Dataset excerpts
....
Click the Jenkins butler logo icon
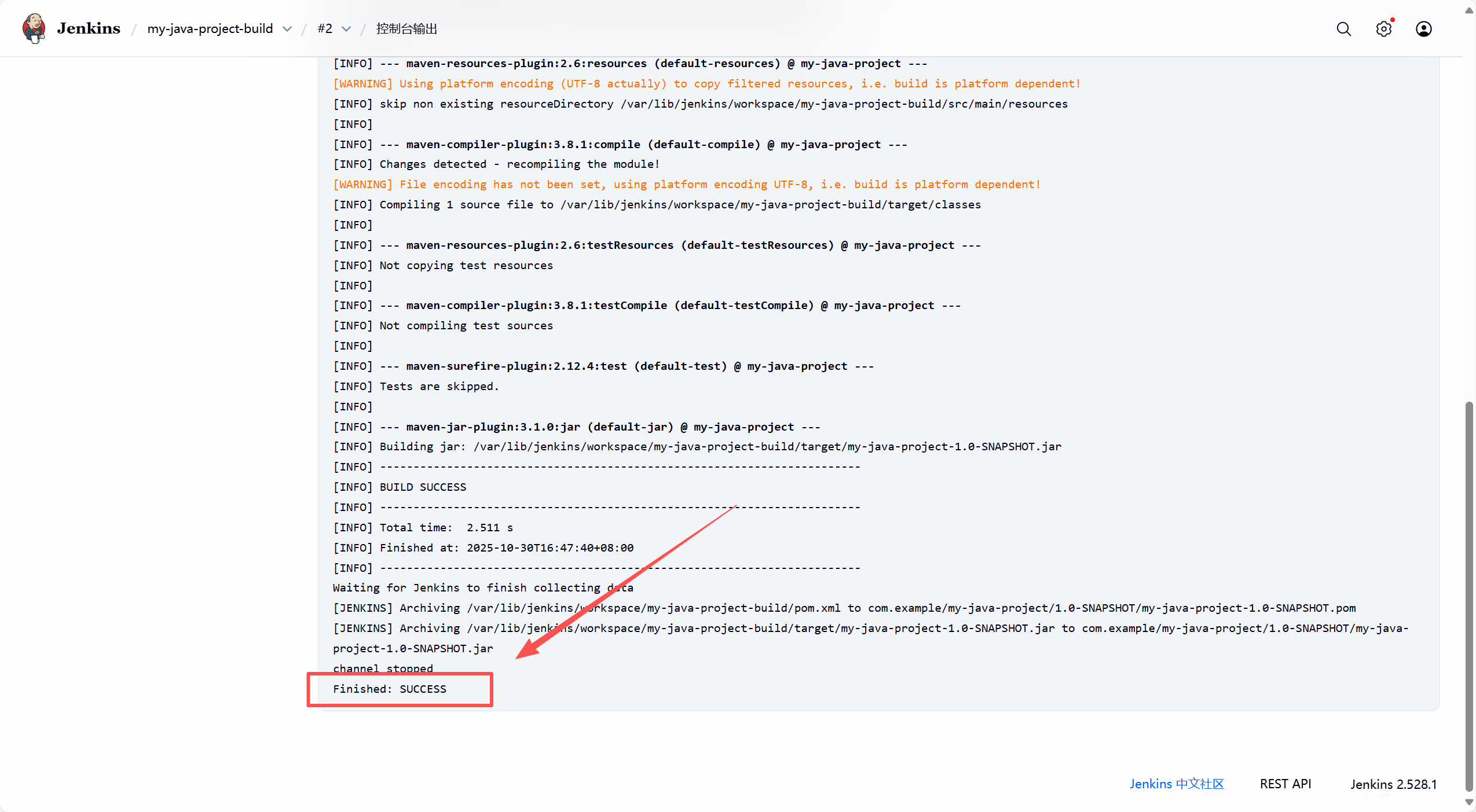 (x=34, y=28)
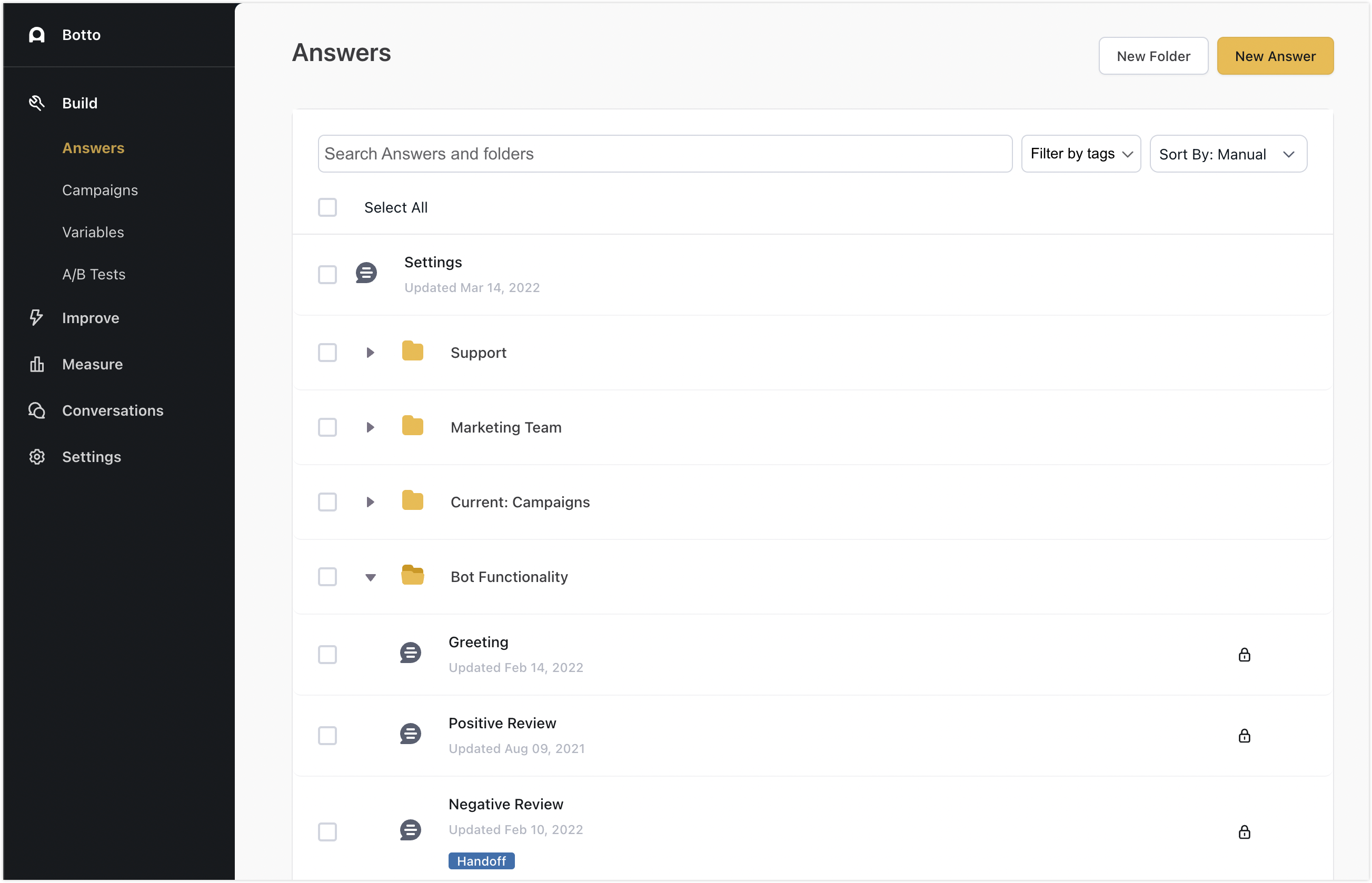Click the Settings gear icon in the sidebar
This screenshot has height=883, width=1372.
[x=37, y=457]
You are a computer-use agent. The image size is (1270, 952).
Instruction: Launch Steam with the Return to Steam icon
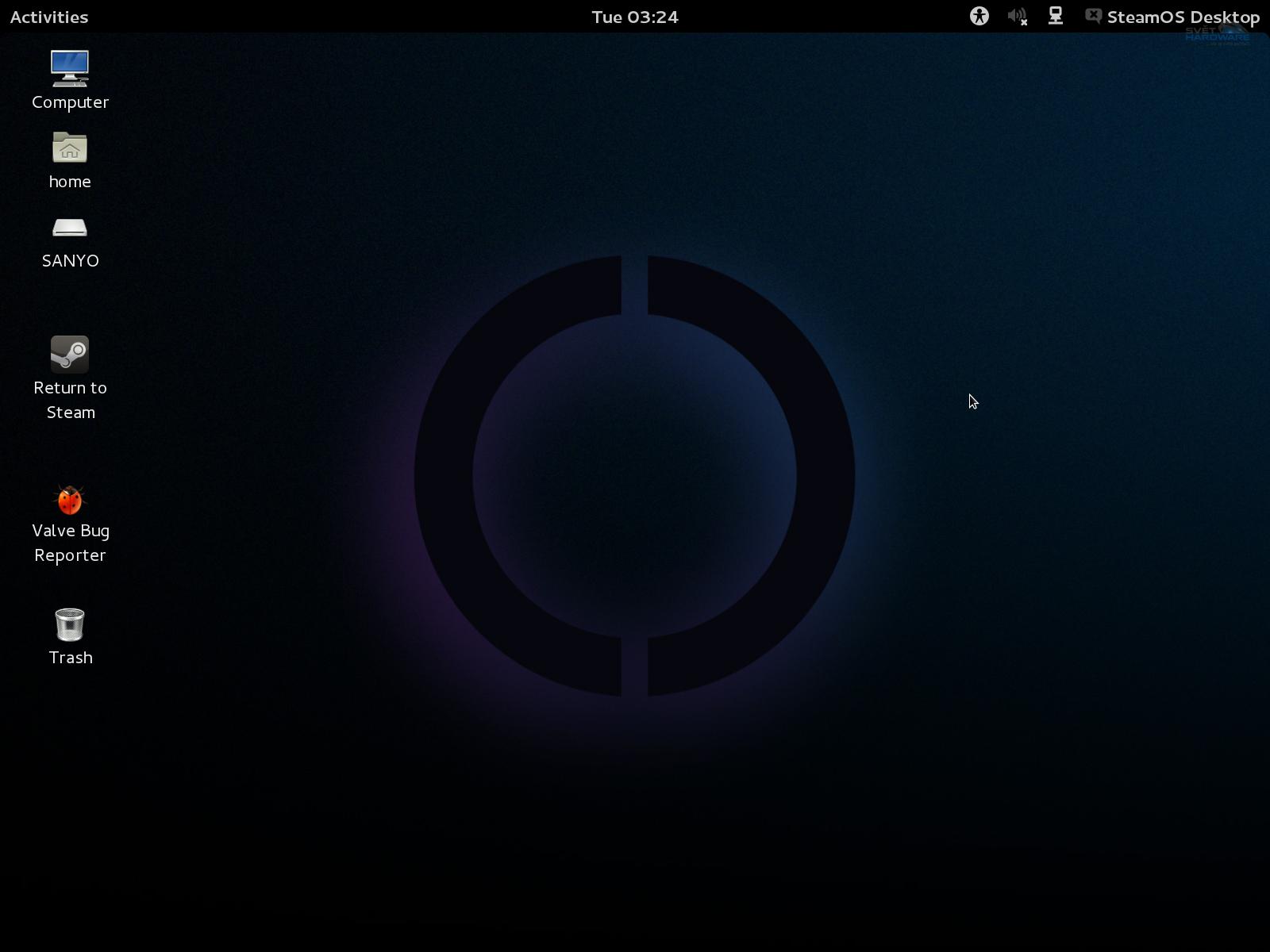coord(70,355)
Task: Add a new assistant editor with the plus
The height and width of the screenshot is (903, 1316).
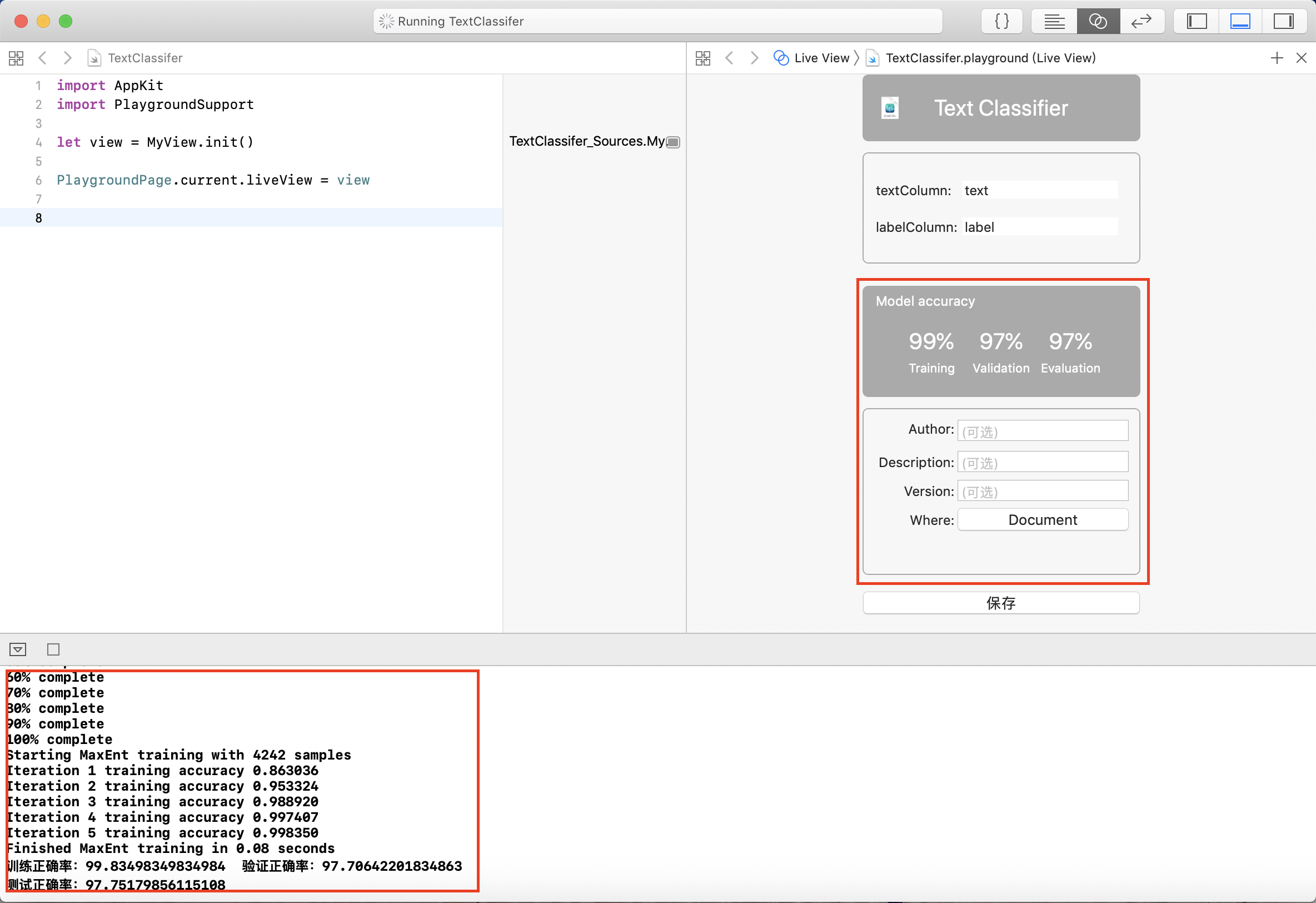Action: click(1277, 58)
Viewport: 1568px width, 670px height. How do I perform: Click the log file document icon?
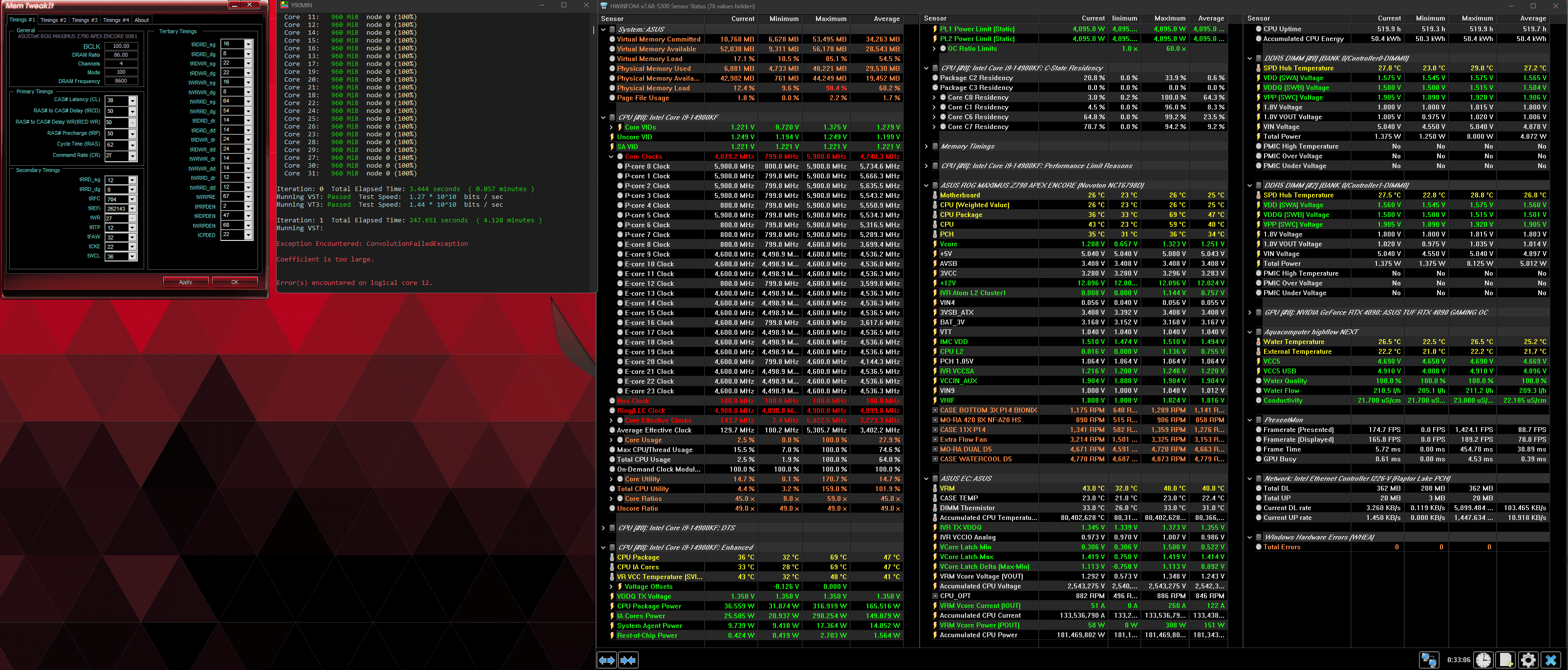(x=1506, y=660)
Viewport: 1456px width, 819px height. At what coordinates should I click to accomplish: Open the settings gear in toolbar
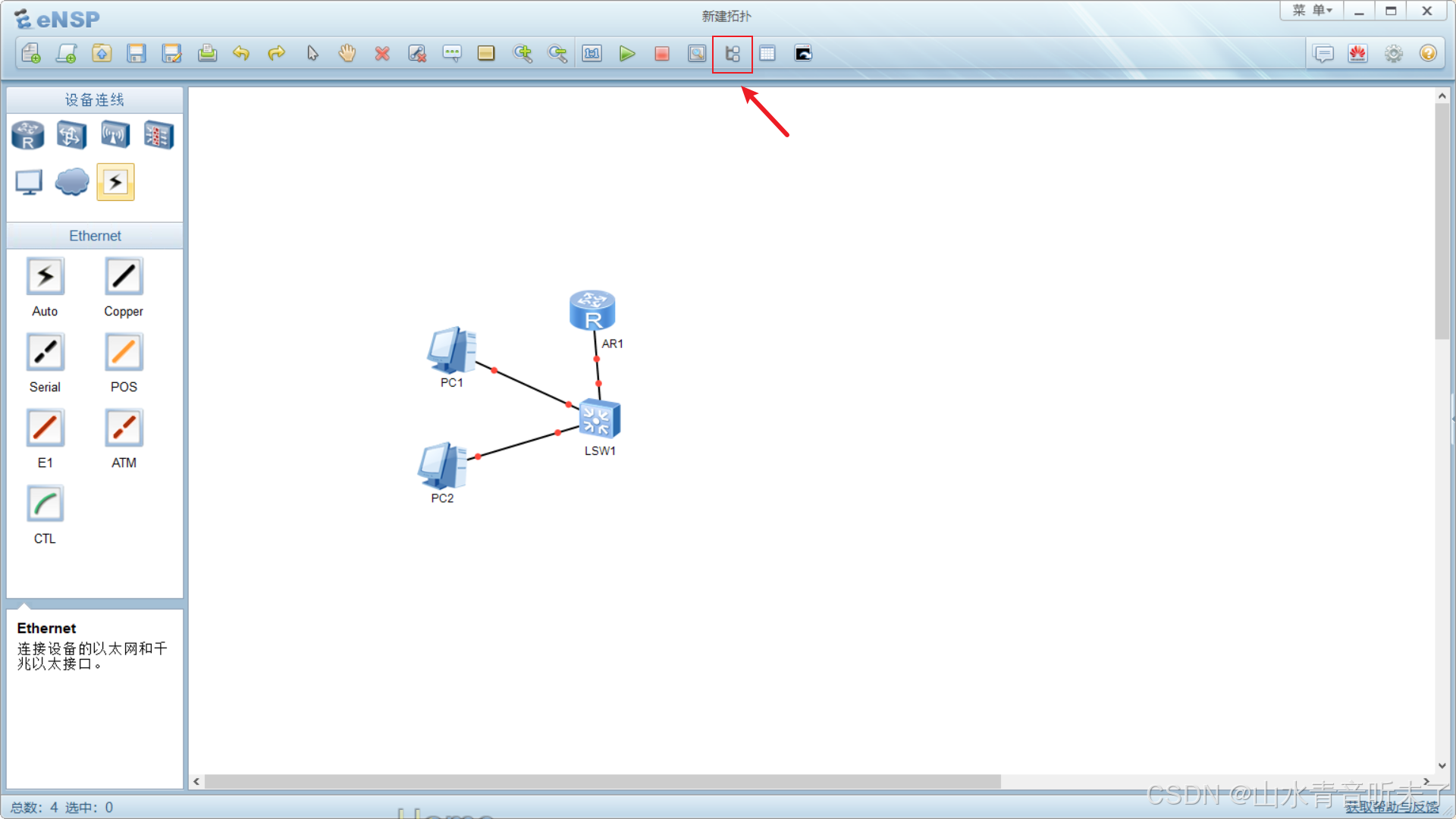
....
Skip every picture. Repeat word for word the lines from the line holding "Instruction: Launch Steam" through the end of the entries above.

Instruction: Launch Steam with the Return to Steam icon
coord(70,355)
Task: Add a new assistant editor with the plus
The height and width of the screenshot is (903, 1316).
Action: click(1277, 58)
Viewport: 1568px width, 670px height. How do I perform: Click the log file document icon?
(x=1506, y=660)
Viewport: 1456px width, 819px height. At what coordinates should I click to accomplish: Open the settings gear in toolbar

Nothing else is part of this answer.